◆ **Supplied passage**
○ ○ ○ ○ ○ ○ ○
I know it is about rust but I just don't see the point. If you want for whatever reason small binaries, rust is just wrong, take c (or asm). The closest you go to processor instructions, the smaller the binary is and rust is compleatly wrong lang. for that.

Actually I think go has beaten rust at anything relevant... (I am c/c++ fan so I have no preference to either. Rust has become hacker news click bait.)

steveklabnik · on April 2, 2018

The Rust team doesn't share this opinion, FWIW. We care about binary size and being able to do things like this to make your code as small as possible.

vardump · on April 2, 2018

> ...take c (or asm). The closest you go to processor instructions...

Modern C isn't particularly close to processor instructions. 20-40 years old C is reasonably close to that benchmark -- or more like 20-40 years old C compilers.

littlestymaar · on April 2, 2018

Well, there are some people on the demo scene using Rust (and even winning[1]). I guess they disagree with you.

[1]: https://www.pouet.net/prod.php?which=68375

buster · on April 2, 2018

Can you explain why? How is C closer to processor instructions then Rust?

ShroudedNight · on April 2, 2018

My experience with using C was that, while it isn't necessarily closer to processor instructions, the instructions it does generate are far more predictable than the ones generated by Rust. And when it does surprise you, it's usually either a pleasant occurrance, or a compiler defect.

This is a combination of many things, the big ones being: 1) My temporal experience with C dwarfs my temporal experience with Rust by at least an order of magnitude 2) The Rust ABI is [still - last I checked] opaque. 3) Every operating system environment I have interacted with has been deeply C-oriented, so the platform utilities for exploring the C to ELF / PE transition are much more accessible.

I would love to be able to have the same familiarity, predictability, and indegenous feeling with Rust that I have with C, but each time I attempt to interact with the ecosystem, I come away feeling alienated and like I've just interacted with a 'the compiler knows best' cult.

buster · on April 3, 2018

- "the instructions it does generate are far more predictable than the ones generated by Rust."

I am wondering how that might work? Isn't this extremely depending on the compiler and flags? To be honest, i would assume that a modern compiler with many optimizations would generate a very different list of instructions then some simple compiler. C has a large list of available compilers..

- "I would love to be able to have the same familiarity, predictability, and indegenous feeling with Rust that I have with C,"

To be honest, all that seems to be mostly time and experience. Surely you won't get the same familiarity with Rust compared to C in a fraction of the time. It just sounds like you feel comfortable enough with C and see no reason to change, which is good for you in a way :)

ShroudedNight · on April 5, 2018

The best I can come up with is examples:

  enum State {
    UNINITIALIZED,
    STARTING,
    RUNNING,
    SLEEPING,
    STOPPING,
    TERMINATED
  };

  struct Thread {
    State state;
    int32_t threadID;
    MemoryMap * memoryMap;
    LockTable * lockTable;
  };

The memory layout of a Thread object is highly predictible: +0 state, +4 threadID, +8 memoryMap, +(12/16) lockTable

I can predict the symbol name for a function:

  Thread *
  createThread(void *stackArea)

I know that stackArea is going to be in RDI, and the resulting Thread* is going to be in EAX (or their well-specified equivalents on another platform)
○ ○ ○ ○ ○ ○ ○
◆ **Information supplied**
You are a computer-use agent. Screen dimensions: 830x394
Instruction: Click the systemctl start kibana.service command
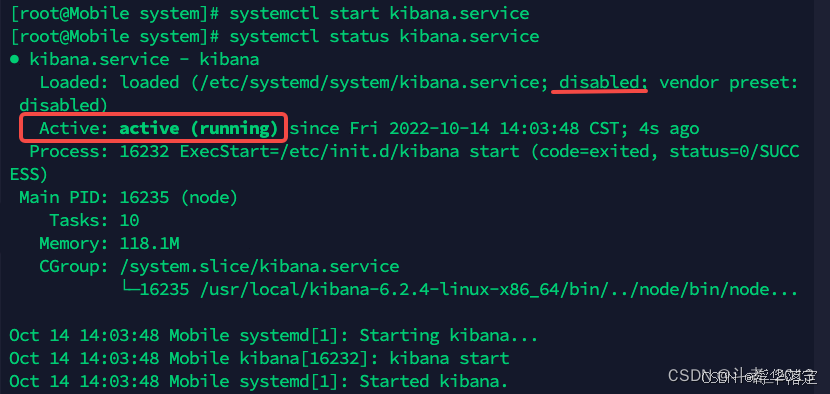pyautogui.click(x=379, y=13)
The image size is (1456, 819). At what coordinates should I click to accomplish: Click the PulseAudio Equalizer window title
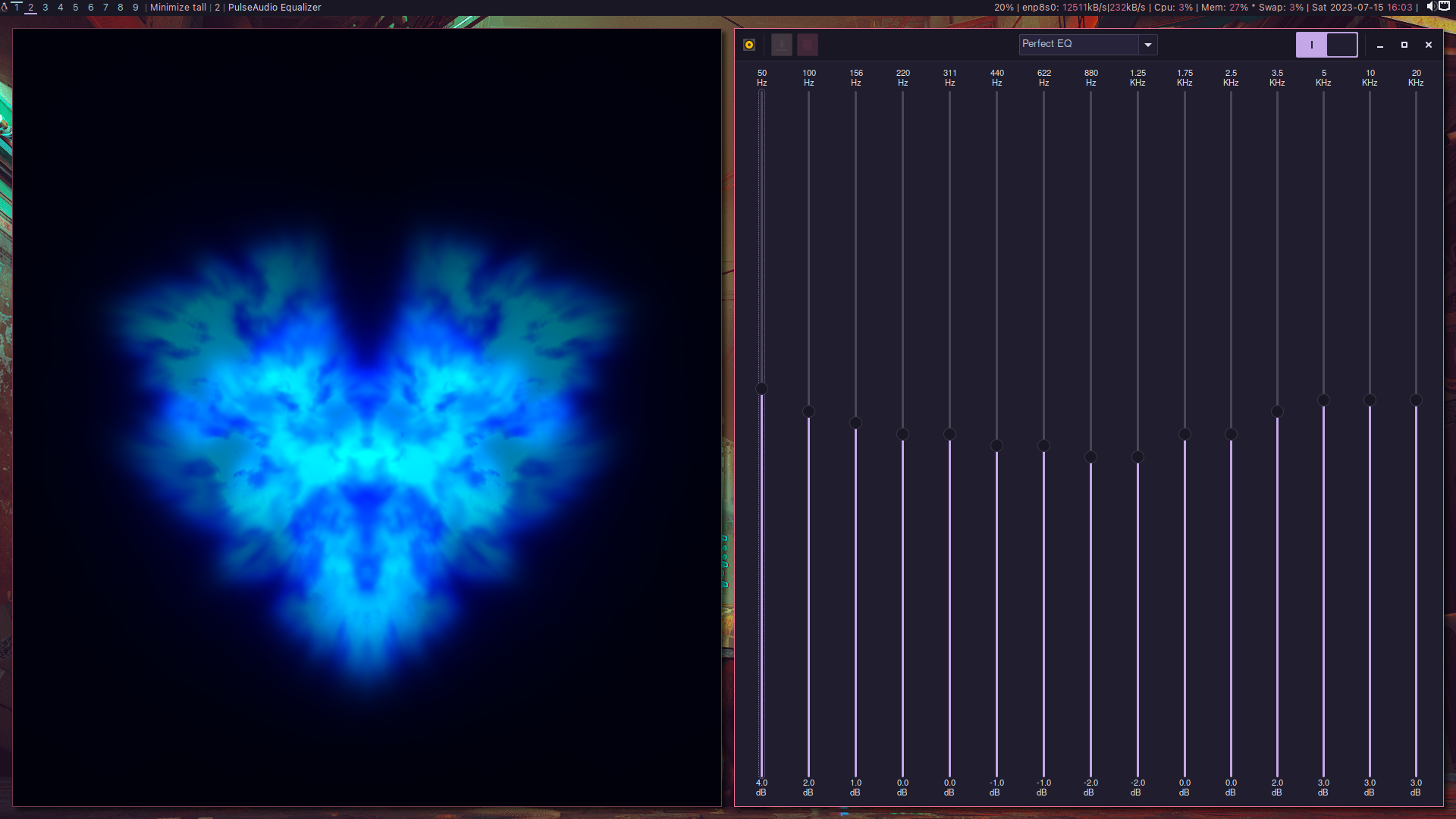click(275, 7)
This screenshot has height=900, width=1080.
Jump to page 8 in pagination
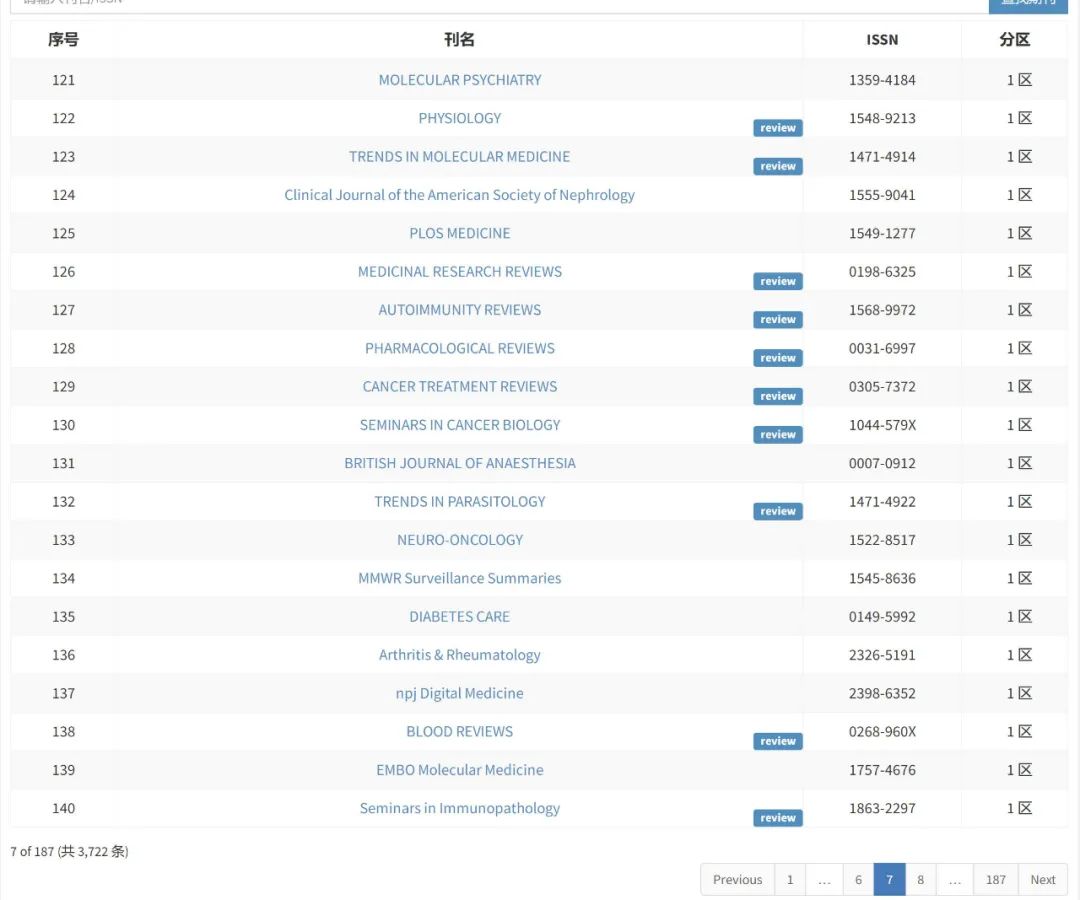[920, 880]
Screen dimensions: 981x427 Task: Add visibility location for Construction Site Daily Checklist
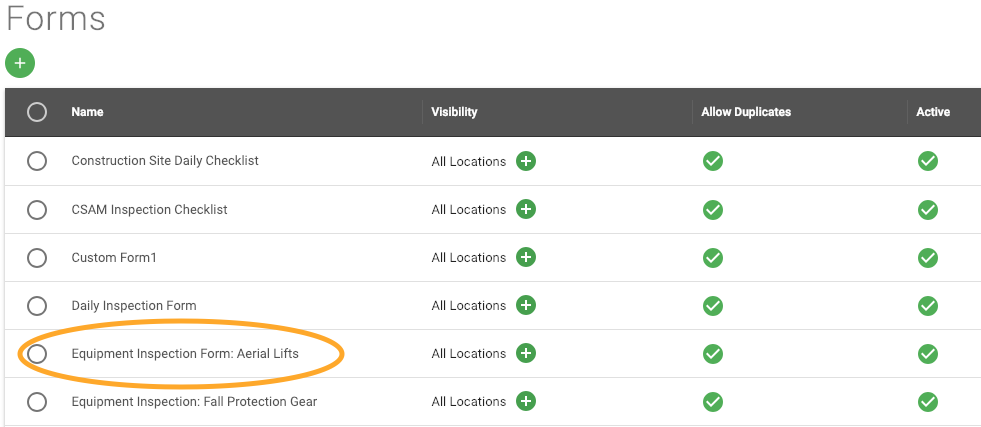click(526, 161)
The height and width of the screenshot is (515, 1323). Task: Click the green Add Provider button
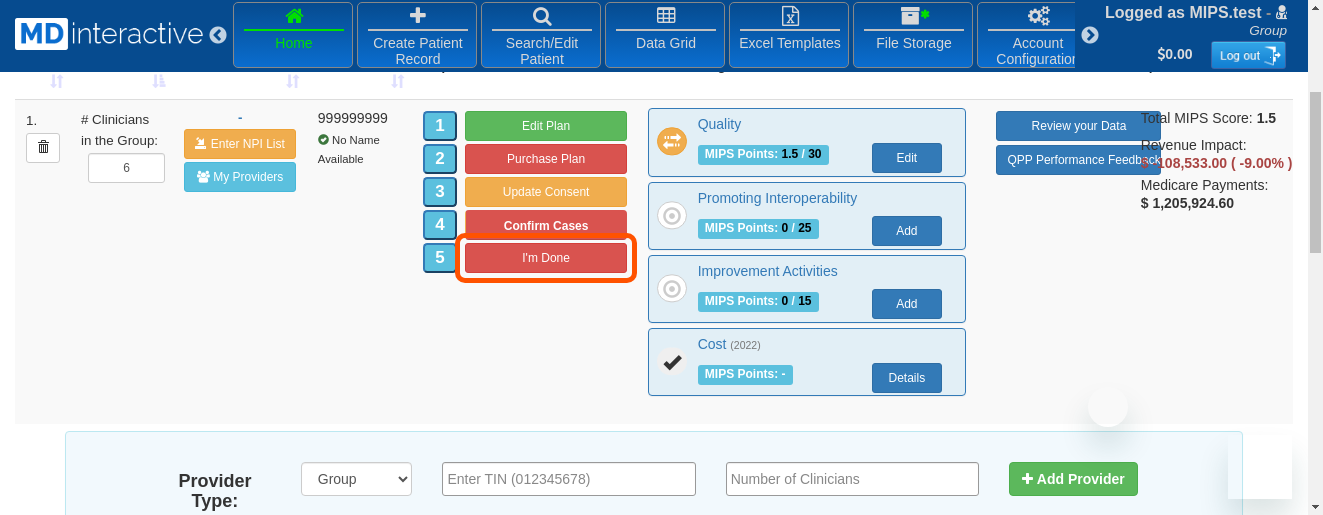coord(1073,479)
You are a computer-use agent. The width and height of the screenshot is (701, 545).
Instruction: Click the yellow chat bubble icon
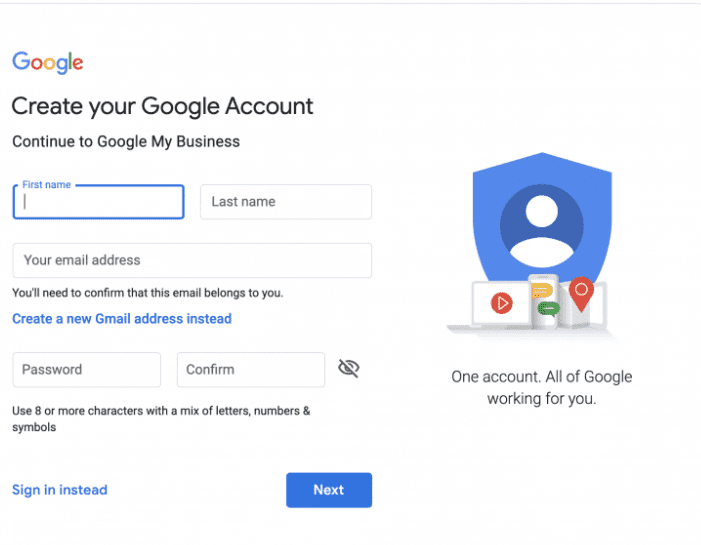[x=541, y=291]
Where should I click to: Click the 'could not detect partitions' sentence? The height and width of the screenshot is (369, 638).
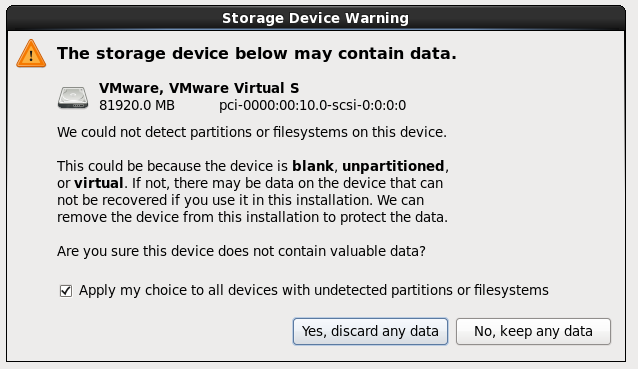(252, 132)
○ ○ ○ ○ ○ ○ ○
◆ **Aim of the task**
Resume the forum discussion comparing Rust and C, picking up directly after its final sentence.

◆ **Exercise output**
  switch (thread->state) {
    case UNINITIALIZED:
    case STARTING:
      error("Not ready yet");
      break;
    case STARTED:
      sleep(thread);
      break;
    case SLEEPING:
      error("Already asleep");
      break;
    case STOPPING:
    case TERMINATED:
      error("Thread is terminating");
      break;
    default:
      critical_error("The world is on fire");
      break;
  }

Given a compiled set of instructions, I can link the compiled instructions corresponding to the switch statement (like a jump table) back to the C code.

  for(size_t i = 0; i < SOME_MAXIMUM; ++i) {
    unsigned char const working_value = input1[i];
    unsigned char const mask = ((unsigned char) -1) - (working_value >> 7);
    output[i] = input2[i] &= mask;
  }

I've probably screwed that up, and I don't claim that it's doing anything useful here, but assuming it was doing something useful, I would be able to identify the instruction associated with it, figure out if there was some deficiency present (like say, a conditional) and have a decent idea of how to fix it.

Rust, on the other hand, does a bunch of things that are (so far) opaque to me.

One example is passing a borrowed slice of something, and somehow, not just a pointer to the thing itself is getting passed, but also seemingly, potentially one or more boundary indices, as well as a lifetime (maybe?)

Another example is a match on the type of an object, clearly [on second thought, perhaps not] there's some run-time state being kept around along with the explicitly declared fields inside that object, what does that object look like in a memory dump?

As final example: generics, how and when do they get expanded into discrete functions? What do the symbols get named? How do I know if a generic expanion is likely going to overly prolific? Inlining and templates can do wonderous things for performance, but they can also drown it.

Anyway, hopefully that wasn't too overwhelming, or ranty. You asked nicely twice; I felt compelled to give you a real answer.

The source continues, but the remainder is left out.